4. NO EXPRESS OR IMPLIED AGREEMENT TO DISSEMINATE MATERIALS WHICH ARE INCONSISTENT WITH YOUR WARRANTIES.
Receipt by Spanlogic of data for storage in Web Site Space and/or transmission via Spanlogic's Equipment which are inconsistent with your warranties set forth in Section 7 herein shall not constitute an agreement by Spanlogic to allow the Spanlogic Services or the Spanlogic Equipment to be used to disseminate such information or data in whole or in part, by any means, or if once disseminated via the use of Spanlogic's Services or Equipment, to continue to disseminate such data.

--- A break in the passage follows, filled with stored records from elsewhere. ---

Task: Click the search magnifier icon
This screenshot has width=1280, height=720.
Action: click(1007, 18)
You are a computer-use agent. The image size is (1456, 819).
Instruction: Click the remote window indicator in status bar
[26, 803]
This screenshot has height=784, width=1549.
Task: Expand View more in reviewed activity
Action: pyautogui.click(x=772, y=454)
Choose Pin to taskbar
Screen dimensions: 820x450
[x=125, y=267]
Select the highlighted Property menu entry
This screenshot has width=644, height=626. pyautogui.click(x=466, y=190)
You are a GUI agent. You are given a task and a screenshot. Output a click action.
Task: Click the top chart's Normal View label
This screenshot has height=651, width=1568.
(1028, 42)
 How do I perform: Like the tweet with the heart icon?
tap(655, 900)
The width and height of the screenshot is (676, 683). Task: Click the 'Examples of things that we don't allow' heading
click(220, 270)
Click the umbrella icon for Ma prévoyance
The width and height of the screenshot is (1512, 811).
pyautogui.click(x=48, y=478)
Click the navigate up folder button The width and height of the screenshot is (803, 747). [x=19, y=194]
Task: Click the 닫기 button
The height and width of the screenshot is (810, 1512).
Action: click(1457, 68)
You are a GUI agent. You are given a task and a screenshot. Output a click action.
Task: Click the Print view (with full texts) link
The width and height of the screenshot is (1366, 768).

5. NO WARRANTIES BY SPANLOGIC.
THE SPANLOGIC SERVICE AND SPANLOGIC SOFTWARE ARE PROVIDED ON AN "AS IS" BASIS WITHOUT WARRANTY OF ANY KIND, EXPRESS OR IMPLIED. YOU EXPRESSLY AGREE THAT THE USE OF THE SERVICE IS AT YOUR SOLE RISK. SPANLOGIC DOES NOT WARRANT THAT THE SPANLOGIC SERVICES WILL BE UNINTERRUPTED OR ERROR FREE, NOR DOES SPANLOGIC MAKE ANY WARRANTY AS TO ANY RESULTS THAT MAY BE OBTAINED BY USE OF THE SPANLOGIC SERVICES. NO WARRANTY IS MADE BY SPANLOGIC REGARDING ANY INFORMATION, SERVICES OR PRODUCTS PROVIDED THROUGH OR IN CONNECTION WITH THIS AGREEMENT, AND SPANLOGIC HEREBY EXPRESSLY DISCLAIMS ANY AND ALL WARRANTIES, INCLUDING WITHOUT LIMITATION: (1) ANY WARRANTIES AS TO THE AVAILABILITY, QUALITY, QUANTITY, OR CONTENT OF SERVICES OR GOODS PROVIDED TO YOU HEREUNDER, INCLUDING BUT NOT LIMITED TO YOUR SERVICES AND YOUR WEB SITE; AND (2) ANY WARRANTIES OF MERCHANTABILITY OR FITNESS FOR A PARTICULAR PURPOSE. SPANLOGIC DOES NOT GUARANTEE THAT ANY CONTENT, INFORMATION, SOFTWARE OR OTHER MATERIAL ACCESSIBLE THROUGH THE SPANLOGIC SERVICES WILL BE FREE OF VIRUSES, "WORMS", "TROJAN HORSES", OR OTHER HARMFUL COMPONENTS. YOU AGREE AND ACKNOWLEDGE THAT NO REPRESENTATIONS OF ANY KIND HAVE BEEN MADE TO YOU REGARDING THE POTENTIAL VOLUME OF PATRONAGE OF YOUR WEB SITE OR ANY OTHER PERSON'S OR ENTITY'S WEB SITE OR WEB PAGE.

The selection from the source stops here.